His own team might eventually have as good a running game as the Irish had three years ago, he said. But Michigan.... "We may not be good enough to beat Michigan. Maybe nobody is."
Wolverine coach Gary Moeller was unimpressed by Holtz's blather. In the three years since Bo Schembechler left, Moeller has endured three wild and often unsatisfying games with the Irish. "It's always something," Moeller said, recounting one strange finish after another in their 1-1-1 series. "And you never know, their team could come together this week."
Because of...? "You know, the distractions."
Who knows what motivated Notre Dame? Holtz allowed as how he had a little meeting with his seniors on Thursday morning, but he wouldn't say regarding what. Perhaps Gipp, on his deathbed, had told Holtz, "Lou, someday when the boys are down...." Who knows? Linebacker Pete Bercich said it was "more of a manor-mouse type of thing."
But there was some uplift to go along with the challenge. "A tears-in-the-eye type of thing, too," said Bercich. "I was as fired up as I've ever been. I can't say I was angry as much as—well, angry, I guess."
Underdog, beleaguered and, yes, angry with a tear in the eye, the Irish were awesome to behold. Unmindful of the 106,851 fans in Michigan Stadium, another NCAA record, Notre Dame stormed for a score on its first possession. On the final two plays of the drive, McDougal floated a seven-yard pass to tailback Lee Becton, then ran the option 43 yards for the touchdown. Neither McDougal nor Failla—who was kept out of the game because of a hand injury—has "a feel for the option," according to Holtz. Powlus certainly did. Yet there was McDougal skittering down the sideline.
On Notre Dame's next possession, McDougal lofted a 43-yard pass deep to Johnson, the onetime quarterback and now wideout, to set up a first-quarter field goal. A one-minute drill by McDougal pushed the Irish to a 24-10 lead at half-time, by which point he had passed for 137 yards and run for 69. After that, Holtz admitted later, he "buttoned up" the offense prematurely, but by then the Irish had buttoned up Michigan's entirely.
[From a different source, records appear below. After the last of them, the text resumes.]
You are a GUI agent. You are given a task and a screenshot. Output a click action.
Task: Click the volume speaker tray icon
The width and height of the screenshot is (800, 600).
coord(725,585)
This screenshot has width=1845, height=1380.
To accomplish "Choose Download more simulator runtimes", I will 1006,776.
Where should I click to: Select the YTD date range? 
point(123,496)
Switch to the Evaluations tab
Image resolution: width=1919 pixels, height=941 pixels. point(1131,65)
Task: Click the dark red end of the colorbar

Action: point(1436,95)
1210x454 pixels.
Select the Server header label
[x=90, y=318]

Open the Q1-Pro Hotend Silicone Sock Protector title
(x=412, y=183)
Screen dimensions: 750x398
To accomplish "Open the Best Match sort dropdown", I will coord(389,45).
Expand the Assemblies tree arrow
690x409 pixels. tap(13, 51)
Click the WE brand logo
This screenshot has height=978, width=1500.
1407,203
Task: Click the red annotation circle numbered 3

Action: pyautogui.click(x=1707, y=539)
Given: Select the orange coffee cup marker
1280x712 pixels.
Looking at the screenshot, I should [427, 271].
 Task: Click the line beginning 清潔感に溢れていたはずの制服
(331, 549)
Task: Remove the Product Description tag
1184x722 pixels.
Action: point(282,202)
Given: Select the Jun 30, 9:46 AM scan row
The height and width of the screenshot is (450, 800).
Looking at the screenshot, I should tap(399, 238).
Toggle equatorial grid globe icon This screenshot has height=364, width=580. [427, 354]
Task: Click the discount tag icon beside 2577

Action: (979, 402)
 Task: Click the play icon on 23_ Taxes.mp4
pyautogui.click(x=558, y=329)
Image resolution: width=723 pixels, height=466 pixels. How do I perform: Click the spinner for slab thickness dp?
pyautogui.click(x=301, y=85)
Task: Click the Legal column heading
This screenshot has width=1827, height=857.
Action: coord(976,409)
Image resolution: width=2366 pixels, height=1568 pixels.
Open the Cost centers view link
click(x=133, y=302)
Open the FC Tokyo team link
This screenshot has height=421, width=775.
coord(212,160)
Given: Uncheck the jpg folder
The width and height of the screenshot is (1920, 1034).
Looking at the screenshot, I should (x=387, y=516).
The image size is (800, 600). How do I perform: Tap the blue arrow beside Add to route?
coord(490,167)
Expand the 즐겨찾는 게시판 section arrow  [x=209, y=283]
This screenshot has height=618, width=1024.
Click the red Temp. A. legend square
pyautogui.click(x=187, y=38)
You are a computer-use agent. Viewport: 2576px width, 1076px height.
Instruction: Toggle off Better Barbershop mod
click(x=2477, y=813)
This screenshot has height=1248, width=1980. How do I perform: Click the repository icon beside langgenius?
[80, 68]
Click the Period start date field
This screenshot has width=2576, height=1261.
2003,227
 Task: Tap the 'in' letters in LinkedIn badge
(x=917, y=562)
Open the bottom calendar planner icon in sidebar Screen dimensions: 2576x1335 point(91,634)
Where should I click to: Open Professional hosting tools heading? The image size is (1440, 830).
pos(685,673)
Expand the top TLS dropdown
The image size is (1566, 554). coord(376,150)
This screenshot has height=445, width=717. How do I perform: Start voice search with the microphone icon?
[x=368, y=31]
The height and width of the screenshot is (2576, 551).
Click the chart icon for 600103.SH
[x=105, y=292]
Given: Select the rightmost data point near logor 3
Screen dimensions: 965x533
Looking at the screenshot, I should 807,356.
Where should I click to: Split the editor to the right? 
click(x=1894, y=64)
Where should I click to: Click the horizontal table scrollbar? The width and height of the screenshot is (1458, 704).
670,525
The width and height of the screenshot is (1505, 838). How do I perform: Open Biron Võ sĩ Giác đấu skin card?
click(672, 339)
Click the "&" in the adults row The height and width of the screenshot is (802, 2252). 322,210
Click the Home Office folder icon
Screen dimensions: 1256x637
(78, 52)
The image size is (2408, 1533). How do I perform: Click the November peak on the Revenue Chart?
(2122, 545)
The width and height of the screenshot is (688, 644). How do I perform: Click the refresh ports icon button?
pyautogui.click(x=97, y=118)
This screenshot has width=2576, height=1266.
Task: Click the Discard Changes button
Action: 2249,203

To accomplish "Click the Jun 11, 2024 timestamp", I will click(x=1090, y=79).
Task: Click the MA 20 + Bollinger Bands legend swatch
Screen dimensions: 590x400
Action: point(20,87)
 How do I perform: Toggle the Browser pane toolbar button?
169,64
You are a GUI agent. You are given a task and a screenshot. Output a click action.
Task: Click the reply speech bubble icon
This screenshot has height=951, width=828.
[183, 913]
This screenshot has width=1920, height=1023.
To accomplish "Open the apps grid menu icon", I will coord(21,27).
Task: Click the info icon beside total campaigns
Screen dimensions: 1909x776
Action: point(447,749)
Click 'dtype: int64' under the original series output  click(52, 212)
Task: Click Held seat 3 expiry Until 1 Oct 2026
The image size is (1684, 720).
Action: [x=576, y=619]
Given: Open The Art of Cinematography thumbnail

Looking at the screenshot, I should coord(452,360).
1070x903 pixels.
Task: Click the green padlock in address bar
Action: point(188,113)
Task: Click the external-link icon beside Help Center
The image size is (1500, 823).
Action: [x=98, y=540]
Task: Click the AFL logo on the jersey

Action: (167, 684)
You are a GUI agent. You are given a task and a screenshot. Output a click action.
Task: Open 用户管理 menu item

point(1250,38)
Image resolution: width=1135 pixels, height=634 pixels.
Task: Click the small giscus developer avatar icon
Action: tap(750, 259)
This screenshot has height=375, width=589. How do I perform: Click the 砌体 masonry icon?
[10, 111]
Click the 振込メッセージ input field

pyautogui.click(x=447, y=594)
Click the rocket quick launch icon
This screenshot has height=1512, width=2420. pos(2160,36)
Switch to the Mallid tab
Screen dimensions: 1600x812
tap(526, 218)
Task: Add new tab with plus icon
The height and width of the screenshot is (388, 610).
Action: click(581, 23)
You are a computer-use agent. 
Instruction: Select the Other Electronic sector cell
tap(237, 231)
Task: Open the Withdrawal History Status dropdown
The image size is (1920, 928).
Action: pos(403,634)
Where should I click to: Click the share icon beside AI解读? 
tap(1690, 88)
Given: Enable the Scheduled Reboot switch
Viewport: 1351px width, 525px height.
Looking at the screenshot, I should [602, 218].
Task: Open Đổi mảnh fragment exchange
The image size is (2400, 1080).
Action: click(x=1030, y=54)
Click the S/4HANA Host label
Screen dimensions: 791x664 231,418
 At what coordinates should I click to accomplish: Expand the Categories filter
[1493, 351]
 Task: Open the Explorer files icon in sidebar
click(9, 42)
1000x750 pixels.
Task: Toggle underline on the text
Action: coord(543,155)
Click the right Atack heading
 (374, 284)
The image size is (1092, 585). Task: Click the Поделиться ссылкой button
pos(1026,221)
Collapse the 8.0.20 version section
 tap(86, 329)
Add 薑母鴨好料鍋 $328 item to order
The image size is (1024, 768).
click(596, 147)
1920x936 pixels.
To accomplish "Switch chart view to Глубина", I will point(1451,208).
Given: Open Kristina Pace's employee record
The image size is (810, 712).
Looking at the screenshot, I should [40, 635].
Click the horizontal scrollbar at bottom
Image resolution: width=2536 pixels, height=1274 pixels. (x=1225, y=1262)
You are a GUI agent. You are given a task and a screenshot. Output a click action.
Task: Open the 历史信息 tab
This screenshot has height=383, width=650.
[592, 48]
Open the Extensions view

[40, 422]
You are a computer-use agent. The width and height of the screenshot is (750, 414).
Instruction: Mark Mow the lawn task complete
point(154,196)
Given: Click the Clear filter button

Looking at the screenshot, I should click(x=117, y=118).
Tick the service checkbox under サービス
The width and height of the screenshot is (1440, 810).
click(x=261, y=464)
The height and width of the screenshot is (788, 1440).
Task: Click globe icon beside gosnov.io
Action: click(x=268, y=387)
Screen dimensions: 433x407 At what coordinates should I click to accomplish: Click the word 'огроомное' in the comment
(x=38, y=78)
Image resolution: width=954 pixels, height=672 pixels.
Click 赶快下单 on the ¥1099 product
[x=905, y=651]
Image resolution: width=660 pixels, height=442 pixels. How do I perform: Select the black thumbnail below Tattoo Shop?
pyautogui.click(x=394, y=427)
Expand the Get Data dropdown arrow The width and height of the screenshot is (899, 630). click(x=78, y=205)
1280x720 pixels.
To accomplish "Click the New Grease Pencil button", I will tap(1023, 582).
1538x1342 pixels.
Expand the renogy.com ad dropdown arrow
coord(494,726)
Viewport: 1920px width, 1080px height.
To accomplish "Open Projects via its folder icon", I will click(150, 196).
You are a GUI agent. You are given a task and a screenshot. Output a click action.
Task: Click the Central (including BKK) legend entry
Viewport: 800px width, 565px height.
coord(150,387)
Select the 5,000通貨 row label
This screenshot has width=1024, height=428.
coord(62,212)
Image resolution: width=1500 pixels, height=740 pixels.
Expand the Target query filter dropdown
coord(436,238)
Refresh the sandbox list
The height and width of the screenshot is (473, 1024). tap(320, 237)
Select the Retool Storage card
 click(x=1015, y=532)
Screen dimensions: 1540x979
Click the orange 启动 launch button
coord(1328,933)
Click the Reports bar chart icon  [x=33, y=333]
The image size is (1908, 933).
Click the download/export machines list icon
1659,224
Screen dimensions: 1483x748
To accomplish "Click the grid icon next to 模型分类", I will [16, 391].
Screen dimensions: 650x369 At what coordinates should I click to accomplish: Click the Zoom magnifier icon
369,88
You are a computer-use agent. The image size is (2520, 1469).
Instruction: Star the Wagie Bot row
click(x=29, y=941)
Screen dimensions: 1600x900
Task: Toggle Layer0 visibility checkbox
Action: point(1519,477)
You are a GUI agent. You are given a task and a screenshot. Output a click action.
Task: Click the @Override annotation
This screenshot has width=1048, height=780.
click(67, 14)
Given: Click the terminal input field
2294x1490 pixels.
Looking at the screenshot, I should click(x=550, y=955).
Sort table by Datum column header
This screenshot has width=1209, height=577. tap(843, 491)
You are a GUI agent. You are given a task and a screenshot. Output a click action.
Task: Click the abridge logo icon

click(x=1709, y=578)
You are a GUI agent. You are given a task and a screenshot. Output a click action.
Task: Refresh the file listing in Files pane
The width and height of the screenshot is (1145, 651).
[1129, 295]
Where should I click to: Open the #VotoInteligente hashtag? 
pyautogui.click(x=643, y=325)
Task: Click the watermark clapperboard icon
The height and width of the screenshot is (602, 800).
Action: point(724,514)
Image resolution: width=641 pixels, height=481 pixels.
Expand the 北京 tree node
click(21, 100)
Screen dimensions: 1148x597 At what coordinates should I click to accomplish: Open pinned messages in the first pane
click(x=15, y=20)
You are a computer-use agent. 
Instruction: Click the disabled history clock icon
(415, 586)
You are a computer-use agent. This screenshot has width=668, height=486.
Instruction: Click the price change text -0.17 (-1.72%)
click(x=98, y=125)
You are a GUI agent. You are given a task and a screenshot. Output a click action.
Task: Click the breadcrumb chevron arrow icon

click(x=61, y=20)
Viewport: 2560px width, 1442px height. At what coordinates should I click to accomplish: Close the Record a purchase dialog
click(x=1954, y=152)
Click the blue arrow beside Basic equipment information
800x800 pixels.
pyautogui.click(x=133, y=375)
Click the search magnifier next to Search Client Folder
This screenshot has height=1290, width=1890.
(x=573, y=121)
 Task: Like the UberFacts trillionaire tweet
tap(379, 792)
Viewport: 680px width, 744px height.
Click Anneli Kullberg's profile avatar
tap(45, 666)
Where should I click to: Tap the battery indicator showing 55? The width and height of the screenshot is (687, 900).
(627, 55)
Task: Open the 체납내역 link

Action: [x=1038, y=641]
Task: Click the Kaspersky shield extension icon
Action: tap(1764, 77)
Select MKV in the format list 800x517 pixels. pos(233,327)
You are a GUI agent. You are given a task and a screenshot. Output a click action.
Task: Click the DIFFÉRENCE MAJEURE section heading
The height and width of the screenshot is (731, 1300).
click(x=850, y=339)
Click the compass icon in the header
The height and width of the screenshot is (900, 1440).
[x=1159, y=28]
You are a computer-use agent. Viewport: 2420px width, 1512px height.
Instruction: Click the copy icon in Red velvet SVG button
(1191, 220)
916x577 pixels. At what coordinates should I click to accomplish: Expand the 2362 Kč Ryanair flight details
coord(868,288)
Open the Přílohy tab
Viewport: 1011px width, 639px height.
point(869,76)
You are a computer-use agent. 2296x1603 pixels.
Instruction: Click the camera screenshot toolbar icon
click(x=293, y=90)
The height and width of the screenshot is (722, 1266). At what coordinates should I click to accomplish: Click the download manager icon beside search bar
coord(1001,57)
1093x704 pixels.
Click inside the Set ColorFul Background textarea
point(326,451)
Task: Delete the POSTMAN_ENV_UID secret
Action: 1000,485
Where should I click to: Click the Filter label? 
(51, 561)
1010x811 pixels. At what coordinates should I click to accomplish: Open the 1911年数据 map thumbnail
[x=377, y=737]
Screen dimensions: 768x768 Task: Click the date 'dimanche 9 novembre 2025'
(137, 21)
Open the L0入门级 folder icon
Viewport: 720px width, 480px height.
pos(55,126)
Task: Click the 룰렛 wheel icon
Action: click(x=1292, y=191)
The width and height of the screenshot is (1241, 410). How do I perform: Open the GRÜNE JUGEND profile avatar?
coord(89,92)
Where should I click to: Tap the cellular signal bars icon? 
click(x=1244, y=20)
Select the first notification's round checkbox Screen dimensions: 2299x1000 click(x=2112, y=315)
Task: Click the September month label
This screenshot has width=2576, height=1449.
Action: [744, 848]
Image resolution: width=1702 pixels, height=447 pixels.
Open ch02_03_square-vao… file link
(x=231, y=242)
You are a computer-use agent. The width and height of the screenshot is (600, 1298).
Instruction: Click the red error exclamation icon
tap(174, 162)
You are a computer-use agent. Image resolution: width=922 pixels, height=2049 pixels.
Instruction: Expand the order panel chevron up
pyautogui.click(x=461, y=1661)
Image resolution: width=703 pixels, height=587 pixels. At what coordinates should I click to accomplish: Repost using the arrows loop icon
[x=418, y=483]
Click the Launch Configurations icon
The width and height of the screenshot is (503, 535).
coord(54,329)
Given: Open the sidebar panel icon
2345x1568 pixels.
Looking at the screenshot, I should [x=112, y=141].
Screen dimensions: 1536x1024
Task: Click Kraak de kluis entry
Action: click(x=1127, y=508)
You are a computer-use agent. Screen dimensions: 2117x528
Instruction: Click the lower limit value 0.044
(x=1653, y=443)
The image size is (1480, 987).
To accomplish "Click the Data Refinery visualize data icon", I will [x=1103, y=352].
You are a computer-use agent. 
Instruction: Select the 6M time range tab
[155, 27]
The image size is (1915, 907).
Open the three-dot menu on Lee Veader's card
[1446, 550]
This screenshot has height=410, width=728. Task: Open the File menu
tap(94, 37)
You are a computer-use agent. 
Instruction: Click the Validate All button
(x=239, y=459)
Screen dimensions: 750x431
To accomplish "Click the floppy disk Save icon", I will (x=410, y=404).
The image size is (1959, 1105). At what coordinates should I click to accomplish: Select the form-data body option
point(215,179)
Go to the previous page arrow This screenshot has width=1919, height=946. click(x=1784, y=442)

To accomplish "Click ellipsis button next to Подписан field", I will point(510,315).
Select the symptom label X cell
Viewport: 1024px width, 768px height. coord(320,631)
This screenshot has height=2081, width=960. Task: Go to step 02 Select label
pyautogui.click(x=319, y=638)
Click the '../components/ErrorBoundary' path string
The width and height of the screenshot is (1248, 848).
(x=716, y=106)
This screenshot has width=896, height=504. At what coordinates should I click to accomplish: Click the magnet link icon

Michigan was not helpless, but it will need to regroup before it can think national championship again. Wheatley was fabulous (146 yards on 25 carries), simply running away from everybody. "He just plays quick," Moeller likes to say of Wheatley. But only one of the Fab Five had more yardage on passes from Collins than Irish safety Jeff Burris, who had 61 yards on two interceptions. "Hopes for the national championship are gone," Collins said.
There was surprising humility all around. Many of the Wolverines have Notre Dame complexes, having been overlooked in recruiting or in postseason honors. Shonte Peoples, Michigan's decorated safety, was still boiling over Notre Dame's decision to stop recruiting him after he had gotten a low score on an admission test. (If true, Peoples's accusation would help refute one point in the distracting book.) "I feel that I'm the best safety in the country," Peoples said before the game. "Whoever Holtz has [Burris], he's not as good as me."
Peoples, who admitted he blew the coverage on McDougal's 43-yard pass to Johnson, ate his words with gusto after the game. "In the first half I didn't measure up," he said.